Omit every picture while you reproduce the entries that follow word for word.

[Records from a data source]
===

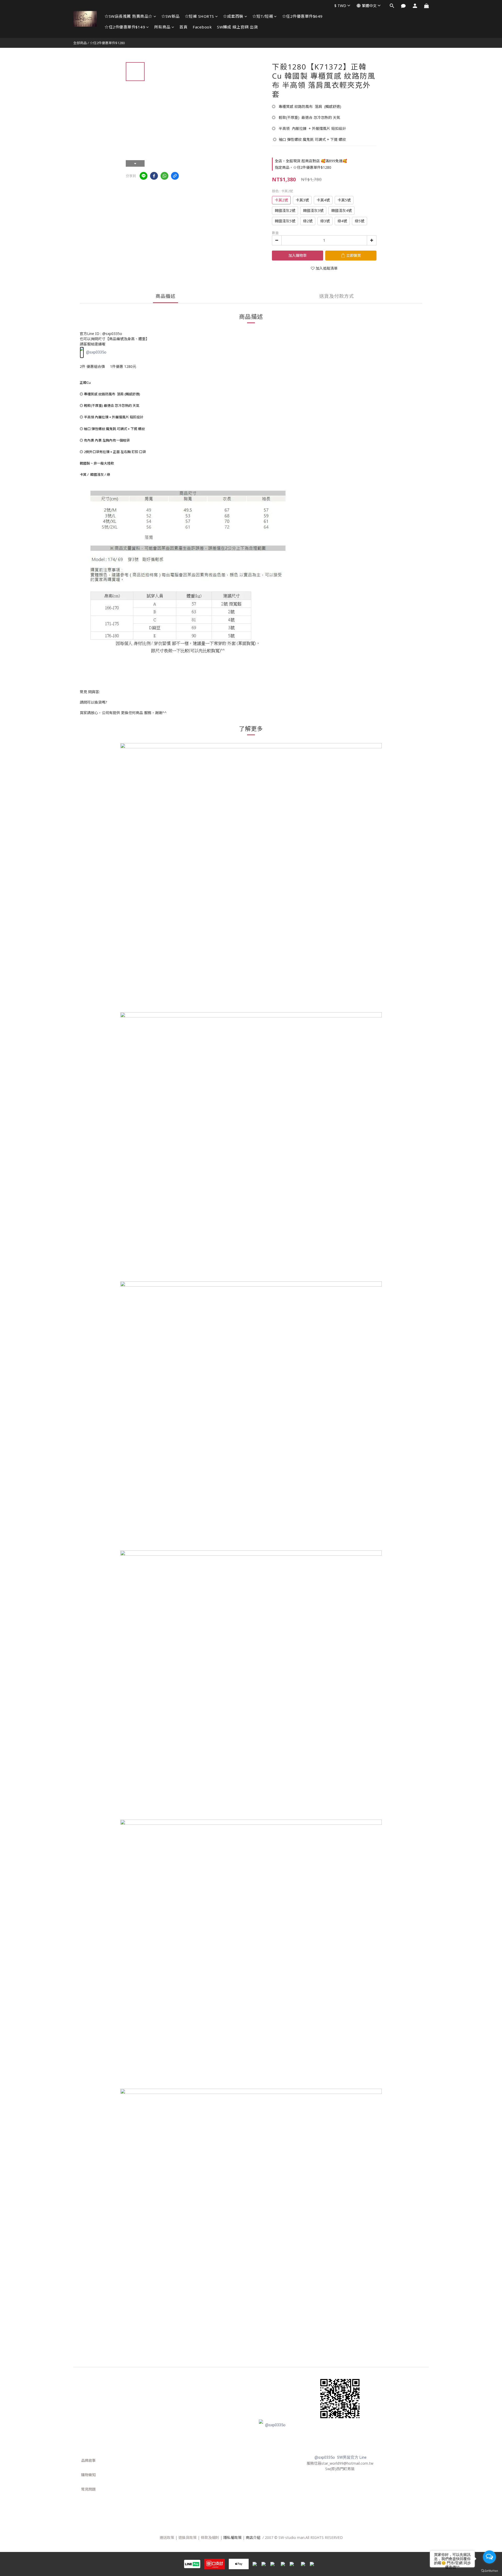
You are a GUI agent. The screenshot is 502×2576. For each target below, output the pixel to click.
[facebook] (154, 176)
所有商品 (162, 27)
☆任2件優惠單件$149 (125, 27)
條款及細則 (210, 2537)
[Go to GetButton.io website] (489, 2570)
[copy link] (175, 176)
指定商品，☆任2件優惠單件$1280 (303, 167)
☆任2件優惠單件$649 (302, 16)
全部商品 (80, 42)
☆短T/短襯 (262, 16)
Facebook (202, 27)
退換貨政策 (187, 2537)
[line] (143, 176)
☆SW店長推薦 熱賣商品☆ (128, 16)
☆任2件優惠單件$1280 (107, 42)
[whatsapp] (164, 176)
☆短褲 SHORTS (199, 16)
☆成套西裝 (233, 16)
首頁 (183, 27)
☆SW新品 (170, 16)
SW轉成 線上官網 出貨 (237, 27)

===

» Answer box:
You are a GUI agent. The screenshot is 502×2576. For each target below, output the pixel to click.
[facebook] (154, 176)
所有商品 (162, 27)
☆任2件優惠單件$149 (125, 27)
條款及細則 (210, 2537)
[Go to GetButton.io website] (489, 2570)
[copy link] (175, 176)
指定商品，☆任2件優惠單件$1280 (303, 167)
☆任2件優惠單件$649 (302, 16)
全部商品 (80, 42)
☆短T/短襯 (262, 16)
Facebook (202, 27)
退換貨政策 (187, 2537)
[line] (143, 176)
☆SW店長推薦 熱賣商品☆ (128, 16)
☆任2件優惠單件$1280 (107, 42)
[whatsapp] (164, 176)
☆短褲 SHORTS (199, 16)
☆成套西裝 (233, 16)
首頁 (183, 27)
☆SW新品 (170, 16)
SW轉成 線上官網 出貨 (237, 27)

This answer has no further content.